Peut-être que M.  le duc de Praslin parle quelquefois avec M. le duc de Choiseul des tracasseries genevoises. En ce cas, je le supplie de vouloir bien me recommander ou me faire recommander à M.  le chevalier de Beauteville. J’attends cette grâce de vous, mes divins anges : car non-seulement plusieurs morceaux de mes petites terres sont enclavés dans le petit territoire de la parvulissime république, mais j’ai tous les jours de petits droits à discuter avec elle, car vous noterez qu’elle n’a guère plus de terrain en France que je n’en ai. Chose étonnante que la liberté ! Il y a vingt villes en France beaucoup plus peuplées que Genève ; qu’il y ait un peu de dissension dans une de ces vingt villes, on envoie des archers ; qu’il y ait une petite discussion à Genève, on y envoie des ambassadeurs.

Vous ferez, mes anges, une très-belle et bonne action, non-seulement de faire recommander mes petits intérêts à M.  de Beauteville, mais surtout de l’engager à garder pour lui ce droit négatif dont nous avons tant parlé.

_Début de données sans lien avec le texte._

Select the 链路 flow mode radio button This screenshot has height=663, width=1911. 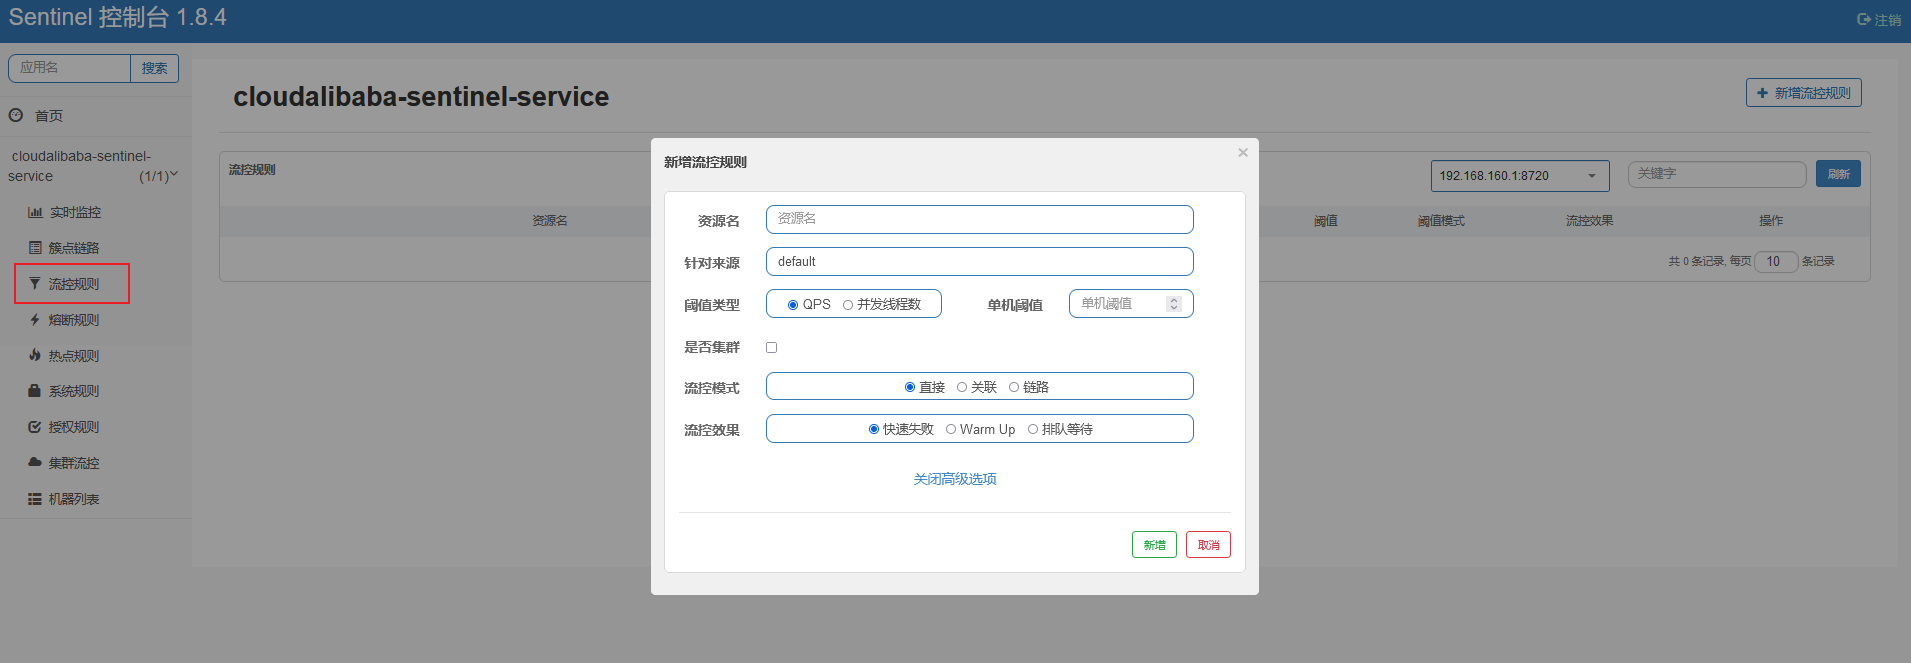click(x=1014, y=388)
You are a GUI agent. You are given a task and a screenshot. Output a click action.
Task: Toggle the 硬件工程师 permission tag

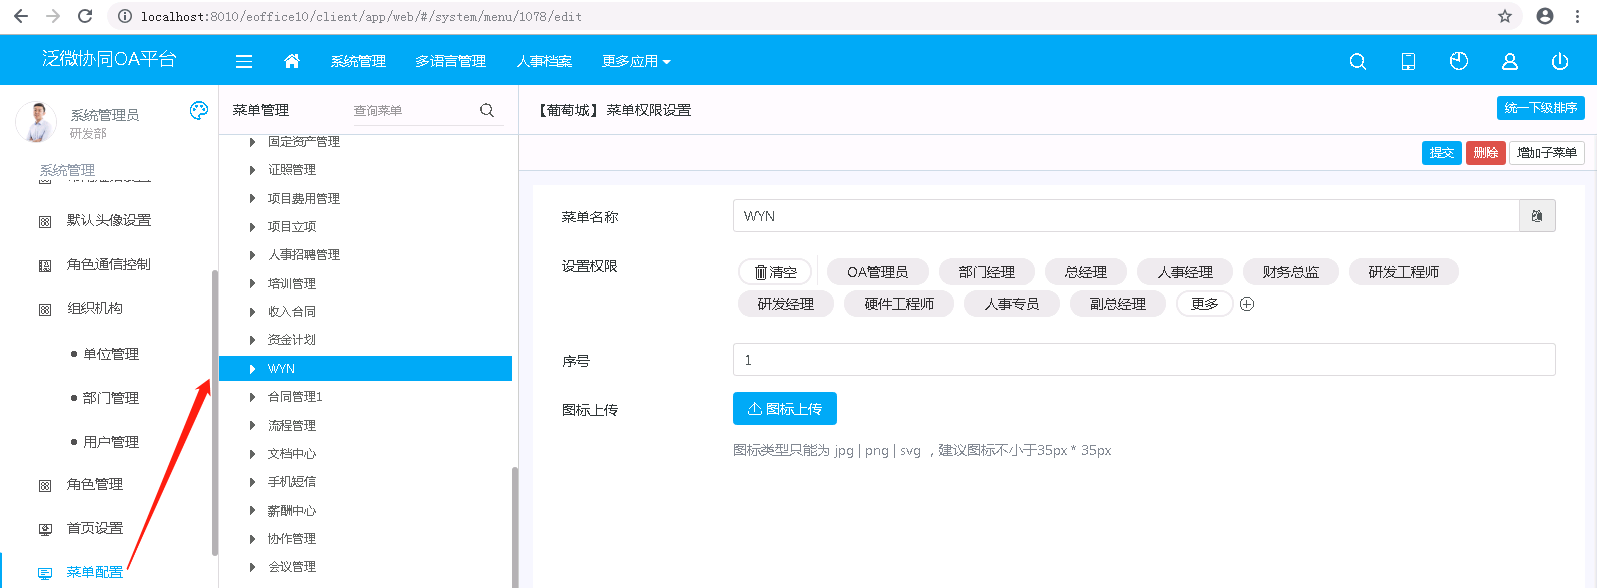click(899, 304)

C’est une manière si naturelle et si honnête d’être maître de Genève sans le paraître ; ce tempérament est si convenable ; il sera si utile de disposer de Genève dans les guerres qu’on peut avoir en Italie, qu’il ne faut pas assurément manquer cette précaution ; vous y êtes même intéressé comme Parmesan[1] ; vous êtes puissance d’Italie. Henri IV vous a ôté le marquisat de Saluces, que vous auriez bien par la suite perdu sans lui ; ne manquez pas l’occasion de vous assurer un jour de Genève. La Corse, dont vous vous êtes mêlés, vous était bien moins nécessaire. Il me semble que M.  le duc de Praslin approuvait cette idée ; il la fera goûter sans doute à M.  le duc de Choiseul. C’est une négociation dont il faut que vous ayez tout l’honneur ; la maison de Parme en aura peut-être un jour tout l’avantage.

  1. D’Argental était ministre plénipotentiaire de Parme près la cour de France.